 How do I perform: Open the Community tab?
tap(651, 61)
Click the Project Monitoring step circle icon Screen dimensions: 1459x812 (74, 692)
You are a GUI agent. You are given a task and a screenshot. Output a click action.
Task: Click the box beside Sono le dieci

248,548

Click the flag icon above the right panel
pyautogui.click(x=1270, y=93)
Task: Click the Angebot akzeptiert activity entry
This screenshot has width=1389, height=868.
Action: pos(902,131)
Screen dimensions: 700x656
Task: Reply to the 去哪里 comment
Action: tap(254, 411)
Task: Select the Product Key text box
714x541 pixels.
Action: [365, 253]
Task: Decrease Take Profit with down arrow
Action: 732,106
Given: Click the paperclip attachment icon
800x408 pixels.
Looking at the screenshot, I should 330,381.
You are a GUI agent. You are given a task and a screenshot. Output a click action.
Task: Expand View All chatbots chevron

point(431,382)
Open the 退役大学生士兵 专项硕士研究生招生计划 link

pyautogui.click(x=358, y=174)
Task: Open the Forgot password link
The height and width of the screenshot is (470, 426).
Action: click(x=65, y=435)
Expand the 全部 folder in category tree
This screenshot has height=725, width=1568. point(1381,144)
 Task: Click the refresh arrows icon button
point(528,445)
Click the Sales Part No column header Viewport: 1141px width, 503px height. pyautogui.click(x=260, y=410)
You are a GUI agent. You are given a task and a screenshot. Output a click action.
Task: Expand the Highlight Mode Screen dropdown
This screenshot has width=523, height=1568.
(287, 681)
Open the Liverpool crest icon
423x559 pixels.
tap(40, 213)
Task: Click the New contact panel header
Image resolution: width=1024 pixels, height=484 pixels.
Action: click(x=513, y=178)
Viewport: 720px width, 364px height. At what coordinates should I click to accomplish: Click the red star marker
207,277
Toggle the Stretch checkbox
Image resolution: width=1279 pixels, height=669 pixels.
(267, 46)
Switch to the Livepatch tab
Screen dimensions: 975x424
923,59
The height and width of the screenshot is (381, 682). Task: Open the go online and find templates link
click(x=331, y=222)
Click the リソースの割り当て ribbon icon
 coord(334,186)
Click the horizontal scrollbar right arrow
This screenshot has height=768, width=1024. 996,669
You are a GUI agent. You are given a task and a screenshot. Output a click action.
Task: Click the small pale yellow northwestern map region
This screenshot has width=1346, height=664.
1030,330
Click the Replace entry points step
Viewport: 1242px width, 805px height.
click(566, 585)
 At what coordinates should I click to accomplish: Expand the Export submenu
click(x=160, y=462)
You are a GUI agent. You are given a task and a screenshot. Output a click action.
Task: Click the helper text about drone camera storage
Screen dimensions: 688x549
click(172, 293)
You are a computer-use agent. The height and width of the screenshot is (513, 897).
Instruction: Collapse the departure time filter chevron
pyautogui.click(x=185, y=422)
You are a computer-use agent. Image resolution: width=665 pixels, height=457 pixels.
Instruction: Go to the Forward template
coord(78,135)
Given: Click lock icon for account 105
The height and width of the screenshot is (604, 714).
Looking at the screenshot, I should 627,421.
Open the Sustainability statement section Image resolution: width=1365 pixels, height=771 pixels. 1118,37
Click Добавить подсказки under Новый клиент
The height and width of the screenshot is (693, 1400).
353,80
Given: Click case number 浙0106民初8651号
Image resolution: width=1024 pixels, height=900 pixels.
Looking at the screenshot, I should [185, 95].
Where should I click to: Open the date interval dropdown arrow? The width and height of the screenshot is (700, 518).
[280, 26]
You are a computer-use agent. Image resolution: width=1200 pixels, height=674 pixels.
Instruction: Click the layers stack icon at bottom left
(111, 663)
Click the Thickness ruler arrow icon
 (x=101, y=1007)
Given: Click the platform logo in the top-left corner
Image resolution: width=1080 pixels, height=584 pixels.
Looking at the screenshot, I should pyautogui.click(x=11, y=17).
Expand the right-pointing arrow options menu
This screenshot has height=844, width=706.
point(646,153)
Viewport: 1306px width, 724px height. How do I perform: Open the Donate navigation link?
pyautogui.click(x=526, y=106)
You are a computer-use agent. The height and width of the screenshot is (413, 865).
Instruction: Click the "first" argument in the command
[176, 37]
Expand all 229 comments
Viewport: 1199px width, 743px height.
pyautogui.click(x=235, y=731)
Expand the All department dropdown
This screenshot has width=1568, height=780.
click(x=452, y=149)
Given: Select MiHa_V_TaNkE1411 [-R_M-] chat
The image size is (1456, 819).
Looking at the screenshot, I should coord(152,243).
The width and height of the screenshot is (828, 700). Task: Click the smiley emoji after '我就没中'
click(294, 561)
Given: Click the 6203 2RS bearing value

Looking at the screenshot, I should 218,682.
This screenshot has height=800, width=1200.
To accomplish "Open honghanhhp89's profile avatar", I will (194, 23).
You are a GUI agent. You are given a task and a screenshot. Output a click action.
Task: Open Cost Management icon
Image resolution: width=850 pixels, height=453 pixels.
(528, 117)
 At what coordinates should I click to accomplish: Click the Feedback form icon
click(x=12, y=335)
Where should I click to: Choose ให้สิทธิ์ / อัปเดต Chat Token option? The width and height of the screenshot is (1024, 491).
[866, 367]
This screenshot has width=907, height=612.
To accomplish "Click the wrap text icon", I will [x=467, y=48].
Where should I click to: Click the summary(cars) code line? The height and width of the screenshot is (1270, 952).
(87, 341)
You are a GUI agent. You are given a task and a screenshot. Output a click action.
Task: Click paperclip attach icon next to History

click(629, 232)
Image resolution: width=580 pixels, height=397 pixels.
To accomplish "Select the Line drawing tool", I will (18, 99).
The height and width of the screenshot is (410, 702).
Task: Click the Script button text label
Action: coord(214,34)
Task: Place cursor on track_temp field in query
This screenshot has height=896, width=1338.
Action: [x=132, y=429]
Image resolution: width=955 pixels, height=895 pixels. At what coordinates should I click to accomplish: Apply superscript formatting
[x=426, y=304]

* * *

_Task description_:
Return only the lines between the one holding "Task: Click the refresh arrows icon button" and the one holding "Task: Click the small", inclusive, exactly as they appear above.

_The completed task_:
 Task: Click the refresh arrows icon button
point(528,445)
Click the Sales Part No column header Viewport: 1141px width, 503px height. pyautogui.click(x=260, y=410)
You are a GUI agent. You are given a task and a screenshot. Output a click action.
Task: Expand the Highlight Mode Screen dropdown
This screenshot has width=523, height=1568.
(287, 681)
Open the Liverpool crest icon
423x559 pixels.
tap(40, 213)
Task: Click the New contact panel header
Image resolution: width=1024 pixels, height=484 pixels.
Action: click(x=513, y=178)
Viewport: 720px width, 364px height. At what coordinates should I click to accomplish: Click the red star marker
207,277
Toggle the Stretch checkbox
Image resolution: width=1279 pixels, height=669 pixels.
(267, 46)
Switch to the Livepatch tab
Screen dimensions: 975x424
923,59
The height and width of the screenshot is (381, 682). Task: Open the go online and find templates link
click(x=331, y=222)
Click the リソースの割り当て ribbon icon
 coord(334,186)
Click the horizontal scrollbar right arrow
This screenshot has height=768, width=1024. 996,669
You are a GUI agent. You are given a task and a screenshot. Output a click action.
Task: Click the small pale yellow northwestern map region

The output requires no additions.